Mein Ansatz wäre nun @ViewAccessScoped zu nehmen... Aus der CDI-Erweiterung von MyFaces.
Aber wie sieht dies mit der Performance aus? Ist das zu empfehlen?


----------



## fisherman (27. Apr 2014)

internet hat gesagt.:


> @CustomScoped möchte ich eig. auch nicht verwenden


Den Scope solltest du danach auswählen, was sinnvoll ist, nicht danach, ob er dir behagt.



internet hat gesagt.:


> Einer von den definierten Scopes muss doch gehen.

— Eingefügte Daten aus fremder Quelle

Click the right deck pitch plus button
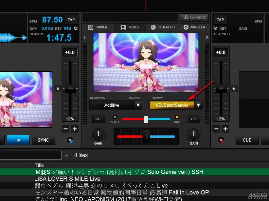 point(225,129)
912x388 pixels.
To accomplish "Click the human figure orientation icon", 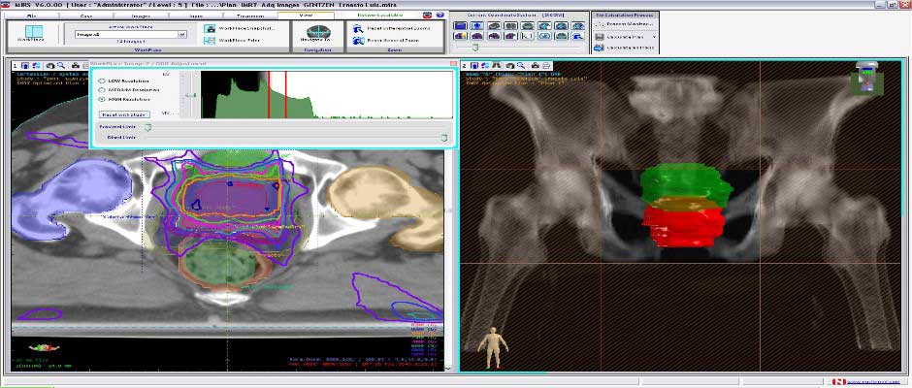I will (x=495, y=342).
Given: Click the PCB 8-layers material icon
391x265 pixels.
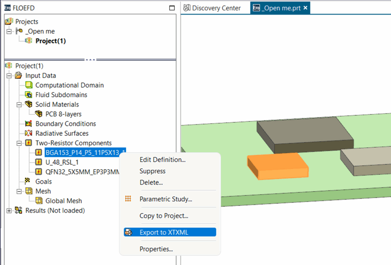Looking at the screenshot, I should (x=39, y=114).
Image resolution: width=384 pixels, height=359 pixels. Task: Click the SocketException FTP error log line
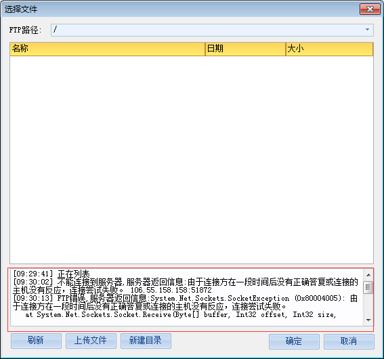click(186, 302)
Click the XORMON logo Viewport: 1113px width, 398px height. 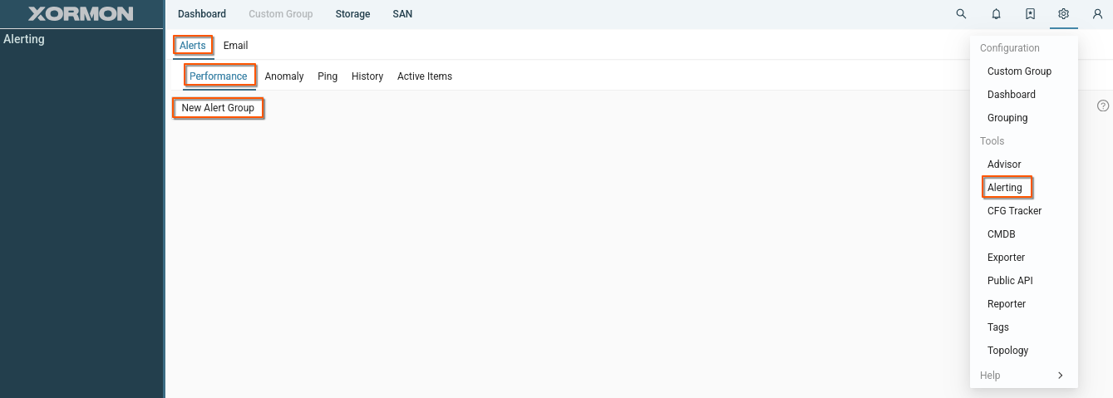coord(81,14)
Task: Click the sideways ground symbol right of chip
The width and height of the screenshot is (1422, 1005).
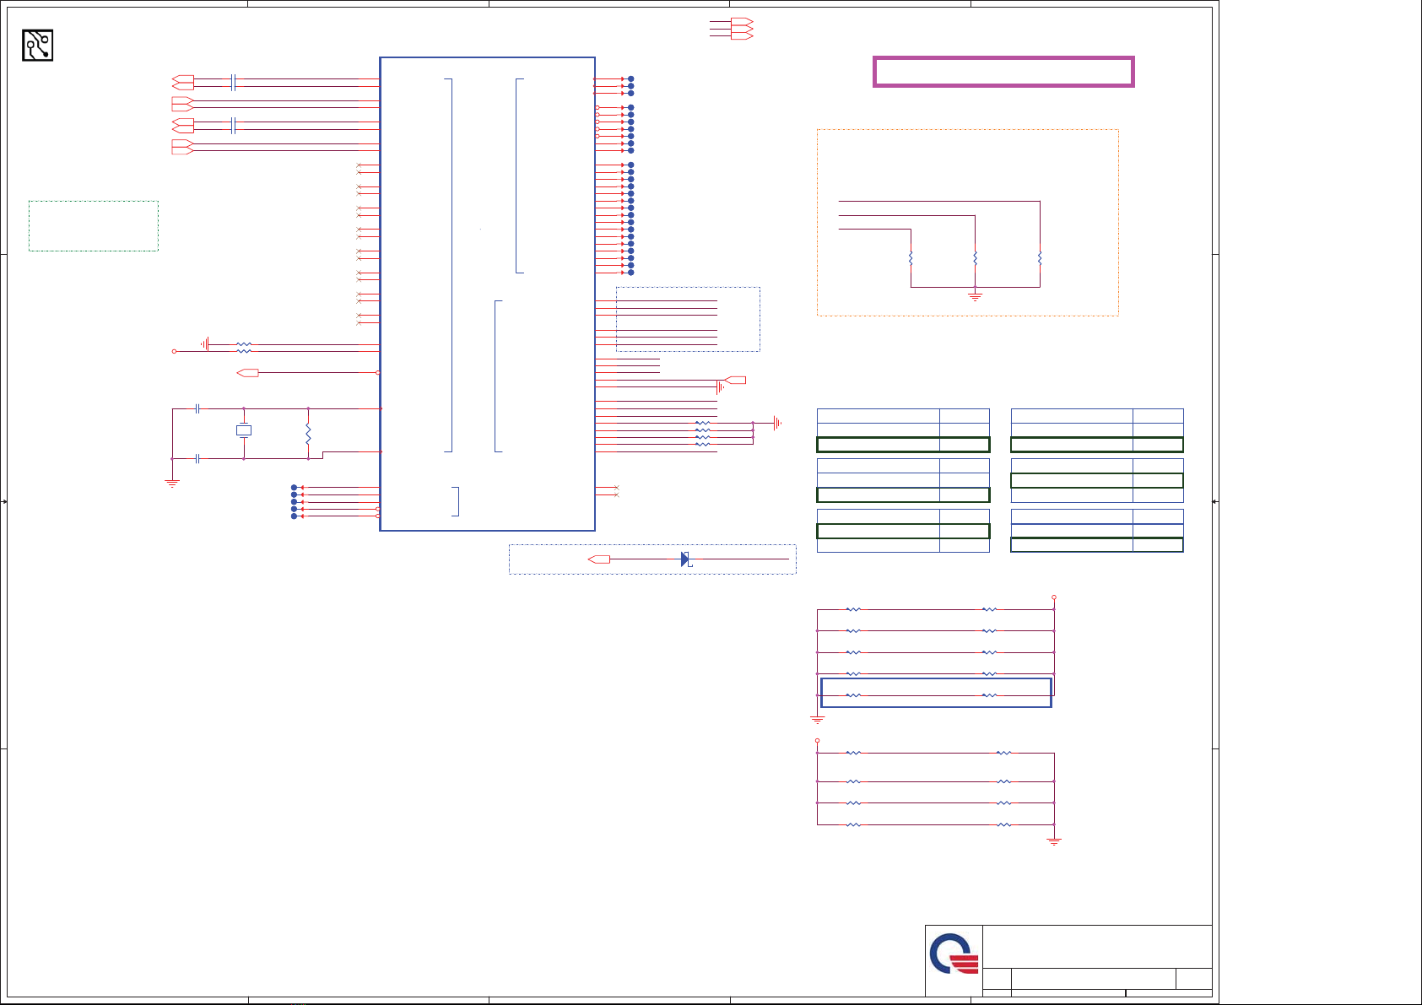Action: 777,423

Davon ist auszugehen. Ob du einen JSF-Scope nimmst oder einen von MyFaces, sollte allein von fachlichen Erwägungen abhängen. Um Performance musst du dir keinen Gedanken machen.


----------



## internet (27. Apr 2014)

fisherman hat gesagt.:


> Ob du einen JSF-Scope nimmst oder einen von MyFaces, sollte allein von fachlichen Erwägungen abhängen.



Was genau meinst du damit? Kannst du das näher erläutern.
Auch würde mich interessieren, worin der Unterschied besteht zwischen den JSF-Scope (Ich nehme an, du meinst damit den JAVA EE Standard "mojarra" ?) und MyFaces.

In Fachbeiträgen habe ich des öfteren gelesen, dass MyFaces deutlich besser in der Performance ist.

Vielen Dank schon Mal für Deine Hilfe


----------



## fisherman (27. Apr 2014)

Damit meine ich, dass du die Implementierung bzw. ein Framework nach dem Kriterium auswählst, ob es für dein Projekt geeignet und sinnvoll ist. Das schließt natürlich auch Fragen der Performance ein. Wenn Fachartikel von Benchmarks berichten, wird da schon etwas dran sein. Hängt aber auch von der Version der Implementierung ab. Die Entwickler der Frameworks schlafen ja auch nicht und bekommen mit, wenn andere Entwickler mangelhafte Performance beklagen. Wo die Unterschiede in den Scopes liegen, musst du schon selbst recherchieren. Einen Link habe ich dir genannt.


----------



## internet (28. Apr 2014)

Die Frage mit der Unterscheidung der Scopes zielte darauf ab, was der Unterschied zwischen Mojarra und MyFaces ist.

Gibt es in MyFaces ebenso ein @SessionScoped usw.?


----------



## fisherman (28. Apr 2014)

Zwischen Mojarra und MyFaces gibt es keine großen Unterschiede, sie implementieren ja die gleiche Spezifikation. Mojarra ist die Referenzimplementation. Das beantwortet auch deine Frage bezüglich @SessionScoped. Hilfreich ist die Dokumentation dazu. Die ist öffentlich zugänglich, und mit ihr solltest du dich etwas vertraut machen.


----------



## tandraschko (28. Apr 2014)

Wenn du CDI benutzt für die Managed beans, nimm einfach Apache DeltaSpike (der Nachfolger von MyFaces CDI aka CODI). Da gibts nen ViewAccessScoped.
Der ist länger als ViewScoped und kürzer als SessionScoped - wird auch automatisch zerstört.

Wegen Performance brauchst du dir bei solch einen Scope keine Sorgen machen. Da ist eher die JSF-Impl die Bremse und nicht der jeweilige Scope.
Wenn du auf Performance bestehst, würde ich zu MyFaces (als JSF-Impl) und OpenWebBeans (als CDI-Impl) greifen.


----------